(Source data)
◇ ◇ ◇
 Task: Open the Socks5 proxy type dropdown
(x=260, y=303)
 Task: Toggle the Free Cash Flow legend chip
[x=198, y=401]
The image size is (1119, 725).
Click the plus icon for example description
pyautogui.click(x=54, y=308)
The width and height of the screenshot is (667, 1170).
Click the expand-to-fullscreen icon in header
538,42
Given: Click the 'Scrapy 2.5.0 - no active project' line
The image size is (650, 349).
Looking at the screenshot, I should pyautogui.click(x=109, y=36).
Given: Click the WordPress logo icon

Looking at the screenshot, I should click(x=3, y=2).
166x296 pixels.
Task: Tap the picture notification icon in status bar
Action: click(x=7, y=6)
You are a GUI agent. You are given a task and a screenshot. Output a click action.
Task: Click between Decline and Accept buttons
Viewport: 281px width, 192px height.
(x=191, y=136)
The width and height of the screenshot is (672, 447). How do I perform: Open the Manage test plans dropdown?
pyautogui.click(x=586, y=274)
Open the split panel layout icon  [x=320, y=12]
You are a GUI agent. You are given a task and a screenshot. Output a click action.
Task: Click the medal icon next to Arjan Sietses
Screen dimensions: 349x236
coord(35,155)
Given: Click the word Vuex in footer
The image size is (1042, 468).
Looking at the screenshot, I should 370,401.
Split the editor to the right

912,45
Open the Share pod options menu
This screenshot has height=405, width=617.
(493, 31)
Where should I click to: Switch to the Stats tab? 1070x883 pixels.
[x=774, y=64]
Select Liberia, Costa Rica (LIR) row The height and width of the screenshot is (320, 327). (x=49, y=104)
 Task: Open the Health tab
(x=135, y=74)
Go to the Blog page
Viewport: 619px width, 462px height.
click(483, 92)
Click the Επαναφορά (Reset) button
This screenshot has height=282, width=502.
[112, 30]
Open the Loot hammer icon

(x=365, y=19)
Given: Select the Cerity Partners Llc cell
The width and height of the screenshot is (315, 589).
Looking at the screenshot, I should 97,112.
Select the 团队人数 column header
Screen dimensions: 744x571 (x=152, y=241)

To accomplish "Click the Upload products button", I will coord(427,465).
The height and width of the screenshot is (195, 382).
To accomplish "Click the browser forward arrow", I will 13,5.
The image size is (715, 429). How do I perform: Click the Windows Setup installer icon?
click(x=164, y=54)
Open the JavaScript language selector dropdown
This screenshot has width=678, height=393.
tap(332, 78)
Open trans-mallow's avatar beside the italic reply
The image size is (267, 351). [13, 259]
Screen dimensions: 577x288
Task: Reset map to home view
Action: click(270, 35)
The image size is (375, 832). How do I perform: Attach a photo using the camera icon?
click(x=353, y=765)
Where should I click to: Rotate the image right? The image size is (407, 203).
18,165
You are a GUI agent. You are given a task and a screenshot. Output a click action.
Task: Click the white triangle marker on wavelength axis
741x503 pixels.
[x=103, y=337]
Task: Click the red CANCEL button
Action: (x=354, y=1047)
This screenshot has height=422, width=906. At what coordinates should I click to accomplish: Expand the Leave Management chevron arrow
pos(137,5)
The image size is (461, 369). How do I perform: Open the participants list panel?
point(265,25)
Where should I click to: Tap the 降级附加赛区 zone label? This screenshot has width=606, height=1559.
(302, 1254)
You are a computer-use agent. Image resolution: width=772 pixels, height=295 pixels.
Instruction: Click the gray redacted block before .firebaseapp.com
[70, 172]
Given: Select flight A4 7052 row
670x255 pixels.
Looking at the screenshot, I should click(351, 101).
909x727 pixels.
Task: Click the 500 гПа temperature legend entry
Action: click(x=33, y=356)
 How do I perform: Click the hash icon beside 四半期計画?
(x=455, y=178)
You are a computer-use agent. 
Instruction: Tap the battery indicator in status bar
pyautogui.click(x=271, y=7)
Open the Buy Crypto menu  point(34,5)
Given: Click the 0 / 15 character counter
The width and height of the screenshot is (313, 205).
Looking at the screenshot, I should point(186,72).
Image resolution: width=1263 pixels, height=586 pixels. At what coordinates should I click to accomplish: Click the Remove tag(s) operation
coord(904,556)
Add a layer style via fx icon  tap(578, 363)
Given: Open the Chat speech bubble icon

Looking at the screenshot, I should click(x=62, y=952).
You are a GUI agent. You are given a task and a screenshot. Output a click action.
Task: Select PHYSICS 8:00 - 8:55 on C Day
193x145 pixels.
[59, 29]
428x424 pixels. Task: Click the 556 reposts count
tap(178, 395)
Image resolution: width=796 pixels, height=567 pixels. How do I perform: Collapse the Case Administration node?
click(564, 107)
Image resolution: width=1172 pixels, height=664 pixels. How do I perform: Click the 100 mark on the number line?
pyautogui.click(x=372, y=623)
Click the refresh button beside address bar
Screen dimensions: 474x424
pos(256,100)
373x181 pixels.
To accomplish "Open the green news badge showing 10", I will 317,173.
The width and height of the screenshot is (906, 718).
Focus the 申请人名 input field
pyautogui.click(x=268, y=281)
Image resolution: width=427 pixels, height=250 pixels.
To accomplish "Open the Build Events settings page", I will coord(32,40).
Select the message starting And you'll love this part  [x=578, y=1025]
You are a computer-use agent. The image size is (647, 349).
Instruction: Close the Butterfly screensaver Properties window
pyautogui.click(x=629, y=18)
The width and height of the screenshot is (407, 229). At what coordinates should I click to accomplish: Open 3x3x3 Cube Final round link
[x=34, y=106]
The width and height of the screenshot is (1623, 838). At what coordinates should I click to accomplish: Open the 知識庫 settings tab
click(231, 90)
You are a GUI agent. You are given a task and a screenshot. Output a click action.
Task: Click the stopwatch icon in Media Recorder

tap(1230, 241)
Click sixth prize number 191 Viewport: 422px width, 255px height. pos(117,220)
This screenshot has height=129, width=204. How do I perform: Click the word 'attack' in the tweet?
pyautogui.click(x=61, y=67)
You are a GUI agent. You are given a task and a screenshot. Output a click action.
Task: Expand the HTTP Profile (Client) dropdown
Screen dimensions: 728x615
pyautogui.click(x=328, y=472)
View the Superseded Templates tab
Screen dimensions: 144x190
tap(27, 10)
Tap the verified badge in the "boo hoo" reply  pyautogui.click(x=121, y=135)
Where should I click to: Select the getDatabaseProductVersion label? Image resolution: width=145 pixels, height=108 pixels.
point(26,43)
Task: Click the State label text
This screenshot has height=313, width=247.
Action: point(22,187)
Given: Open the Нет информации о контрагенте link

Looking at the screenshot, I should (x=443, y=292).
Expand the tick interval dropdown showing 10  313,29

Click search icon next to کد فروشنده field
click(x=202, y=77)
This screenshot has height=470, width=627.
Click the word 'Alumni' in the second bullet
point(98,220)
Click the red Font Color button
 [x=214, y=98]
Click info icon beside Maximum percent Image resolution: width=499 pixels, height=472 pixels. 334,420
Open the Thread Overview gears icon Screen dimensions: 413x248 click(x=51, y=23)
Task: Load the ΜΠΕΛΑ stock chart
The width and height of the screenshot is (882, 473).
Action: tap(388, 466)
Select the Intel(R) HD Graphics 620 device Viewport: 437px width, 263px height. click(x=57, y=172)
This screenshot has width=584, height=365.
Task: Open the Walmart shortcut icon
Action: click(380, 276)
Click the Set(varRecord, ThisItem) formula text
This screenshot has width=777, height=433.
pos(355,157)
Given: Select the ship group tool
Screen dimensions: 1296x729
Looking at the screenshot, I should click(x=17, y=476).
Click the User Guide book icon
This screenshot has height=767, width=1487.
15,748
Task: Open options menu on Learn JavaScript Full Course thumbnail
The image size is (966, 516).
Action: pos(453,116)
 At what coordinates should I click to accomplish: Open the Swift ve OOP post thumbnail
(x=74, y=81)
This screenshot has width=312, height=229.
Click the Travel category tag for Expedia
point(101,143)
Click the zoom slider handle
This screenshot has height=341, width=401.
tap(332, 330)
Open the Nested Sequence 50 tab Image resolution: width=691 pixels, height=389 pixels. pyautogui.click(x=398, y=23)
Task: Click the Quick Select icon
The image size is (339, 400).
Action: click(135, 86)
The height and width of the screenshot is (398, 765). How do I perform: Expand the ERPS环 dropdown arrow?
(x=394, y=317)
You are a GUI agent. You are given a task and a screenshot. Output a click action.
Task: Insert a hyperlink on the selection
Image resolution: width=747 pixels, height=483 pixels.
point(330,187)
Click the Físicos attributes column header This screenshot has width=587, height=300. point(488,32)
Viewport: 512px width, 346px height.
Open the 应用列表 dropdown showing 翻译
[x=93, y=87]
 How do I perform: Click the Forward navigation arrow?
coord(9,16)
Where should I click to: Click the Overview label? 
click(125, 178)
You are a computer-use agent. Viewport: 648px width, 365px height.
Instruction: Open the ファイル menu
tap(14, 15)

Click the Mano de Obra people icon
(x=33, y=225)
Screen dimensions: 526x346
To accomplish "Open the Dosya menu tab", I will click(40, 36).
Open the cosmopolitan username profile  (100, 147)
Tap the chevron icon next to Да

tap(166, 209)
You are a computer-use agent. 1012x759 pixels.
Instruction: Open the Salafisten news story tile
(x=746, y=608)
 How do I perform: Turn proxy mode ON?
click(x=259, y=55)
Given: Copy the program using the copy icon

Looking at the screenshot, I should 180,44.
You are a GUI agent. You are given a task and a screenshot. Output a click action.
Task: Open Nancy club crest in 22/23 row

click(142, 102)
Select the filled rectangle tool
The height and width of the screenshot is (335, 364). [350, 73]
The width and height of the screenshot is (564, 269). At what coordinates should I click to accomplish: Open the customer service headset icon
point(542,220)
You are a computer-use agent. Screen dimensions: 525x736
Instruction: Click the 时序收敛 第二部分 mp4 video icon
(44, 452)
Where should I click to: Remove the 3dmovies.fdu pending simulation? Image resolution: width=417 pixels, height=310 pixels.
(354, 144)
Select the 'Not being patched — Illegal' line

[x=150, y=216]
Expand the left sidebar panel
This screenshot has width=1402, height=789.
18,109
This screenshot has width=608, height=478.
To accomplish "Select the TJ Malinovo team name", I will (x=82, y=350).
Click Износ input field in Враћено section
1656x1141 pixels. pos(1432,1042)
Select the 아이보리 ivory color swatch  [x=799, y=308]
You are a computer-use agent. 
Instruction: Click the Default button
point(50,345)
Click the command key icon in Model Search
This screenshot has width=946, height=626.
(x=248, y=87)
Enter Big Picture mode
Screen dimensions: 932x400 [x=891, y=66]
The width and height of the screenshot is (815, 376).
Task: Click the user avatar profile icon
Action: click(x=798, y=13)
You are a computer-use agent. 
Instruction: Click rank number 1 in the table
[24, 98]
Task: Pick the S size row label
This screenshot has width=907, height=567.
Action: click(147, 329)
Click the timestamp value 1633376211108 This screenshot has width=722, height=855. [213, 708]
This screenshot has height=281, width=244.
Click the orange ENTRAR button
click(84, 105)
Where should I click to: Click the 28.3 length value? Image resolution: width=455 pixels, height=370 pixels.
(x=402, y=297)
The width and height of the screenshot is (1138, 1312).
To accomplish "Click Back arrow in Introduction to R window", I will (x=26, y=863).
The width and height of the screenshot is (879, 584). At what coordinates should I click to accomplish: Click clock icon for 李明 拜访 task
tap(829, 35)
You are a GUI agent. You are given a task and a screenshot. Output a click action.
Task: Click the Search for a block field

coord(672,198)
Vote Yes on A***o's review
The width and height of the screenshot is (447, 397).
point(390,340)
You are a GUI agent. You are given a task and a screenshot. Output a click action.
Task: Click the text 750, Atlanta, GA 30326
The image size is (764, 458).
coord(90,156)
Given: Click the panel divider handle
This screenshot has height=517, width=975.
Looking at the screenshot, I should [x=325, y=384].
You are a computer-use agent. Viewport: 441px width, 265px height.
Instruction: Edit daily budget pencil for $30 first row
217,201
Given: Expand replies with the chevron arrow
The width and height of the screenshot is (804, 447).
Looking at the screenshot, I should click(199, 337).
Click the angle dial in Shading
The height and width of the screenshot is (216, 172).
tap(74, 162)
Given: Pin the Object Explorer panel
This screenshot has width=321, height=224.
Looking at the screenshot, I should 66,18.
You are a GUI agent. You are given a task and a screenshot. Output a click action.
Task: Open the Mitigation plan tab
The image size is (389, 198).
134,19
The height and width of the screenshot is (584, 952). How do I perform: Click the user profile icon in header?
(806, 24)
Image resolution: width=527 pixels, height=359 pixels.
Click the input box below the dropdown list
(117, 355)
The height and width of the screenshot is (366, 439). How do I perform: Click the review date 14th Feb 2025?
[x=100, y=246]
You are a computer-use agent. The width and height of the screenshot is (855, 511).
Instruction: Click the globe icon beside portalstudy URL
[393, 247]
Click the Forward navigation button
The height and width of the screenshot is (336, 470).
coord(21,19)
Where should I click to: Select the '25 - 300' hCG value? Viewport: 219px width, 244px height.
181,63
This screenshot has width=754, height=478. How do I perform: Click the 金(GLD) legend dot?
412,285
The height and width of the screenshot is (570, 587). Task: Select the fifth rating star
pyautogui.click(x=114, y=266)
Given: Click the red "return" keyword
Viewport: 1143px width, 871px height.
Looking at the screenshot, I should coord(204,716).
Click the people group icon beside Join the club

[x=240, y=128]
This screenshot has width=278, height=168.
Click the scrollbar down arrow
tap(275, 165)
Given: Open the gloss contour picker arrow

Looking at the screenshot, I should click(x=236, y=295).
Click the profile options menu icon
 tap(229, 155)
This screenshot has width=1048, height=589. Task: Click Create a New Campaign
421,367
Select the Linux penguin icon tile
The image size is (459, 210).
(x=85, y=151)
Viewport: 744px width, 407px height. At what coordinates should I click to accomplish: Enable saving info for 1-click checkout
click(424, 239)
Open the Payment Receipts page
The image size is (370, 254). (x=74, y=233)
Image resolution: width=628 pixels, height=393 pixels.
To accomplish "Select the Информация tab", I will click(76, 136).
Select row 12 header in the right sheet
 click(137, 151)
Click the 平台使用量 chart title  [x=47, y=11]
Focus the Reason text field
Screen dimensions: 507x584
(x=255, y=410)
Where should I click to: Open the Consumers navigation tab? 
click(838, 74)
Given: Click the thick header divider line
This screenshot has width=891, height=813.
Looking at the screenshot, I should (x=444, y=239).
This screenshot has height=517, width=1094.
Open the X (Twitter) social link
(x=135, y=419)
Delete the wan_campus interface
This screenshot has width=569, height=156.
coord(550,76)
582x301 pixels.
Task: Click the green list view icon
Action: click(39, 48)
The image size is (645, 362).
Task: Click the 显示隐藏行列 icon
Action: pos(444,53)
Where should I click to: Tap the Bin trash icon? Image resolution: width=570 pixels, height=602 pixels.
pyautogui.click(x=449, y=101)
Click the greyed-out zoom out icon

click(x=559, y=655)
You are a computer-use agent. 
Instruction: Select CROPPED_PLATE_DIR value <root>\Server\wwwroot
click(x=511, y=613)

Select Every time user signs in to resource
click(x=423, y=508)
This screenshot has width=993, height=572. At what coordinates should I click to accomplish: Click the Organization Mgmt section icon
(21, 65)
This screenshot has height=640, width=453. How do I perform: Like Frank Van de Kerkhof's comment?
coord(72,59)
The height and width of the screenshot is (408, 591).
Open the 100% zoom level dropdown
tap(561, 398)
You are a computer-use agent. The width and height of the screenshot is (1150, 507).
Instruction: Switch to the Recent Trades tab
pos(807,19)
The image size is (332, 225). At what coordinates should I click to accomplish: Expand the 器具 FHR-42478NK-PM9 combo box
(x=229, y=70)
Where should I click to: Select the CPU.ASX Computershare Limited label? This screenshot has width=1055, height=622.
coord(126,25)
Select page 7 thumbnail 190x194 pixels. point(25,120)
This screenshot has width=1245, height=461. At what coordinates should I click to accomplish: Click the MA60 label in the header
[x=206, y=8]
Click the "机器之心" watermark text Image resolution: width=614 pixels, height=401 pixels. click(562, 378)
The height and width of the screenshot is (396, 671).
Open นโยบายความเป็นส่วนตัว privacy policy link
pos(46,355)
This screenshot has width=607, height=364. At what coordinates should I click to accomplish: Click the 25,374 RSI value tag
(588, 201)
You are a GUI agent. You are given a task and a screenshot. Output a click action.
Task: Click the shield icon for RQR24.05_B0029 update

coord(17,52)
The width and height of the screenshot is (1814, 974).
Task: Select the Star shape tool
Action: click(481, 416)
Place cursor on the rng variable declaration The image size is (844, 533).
◇ ◇ ◇
THE PROBLEM:
Copy out each line of the records where the word "handle" appears.

TASK RESPONSE:
Click the zoom slider handle
Given: Click the panel divider handle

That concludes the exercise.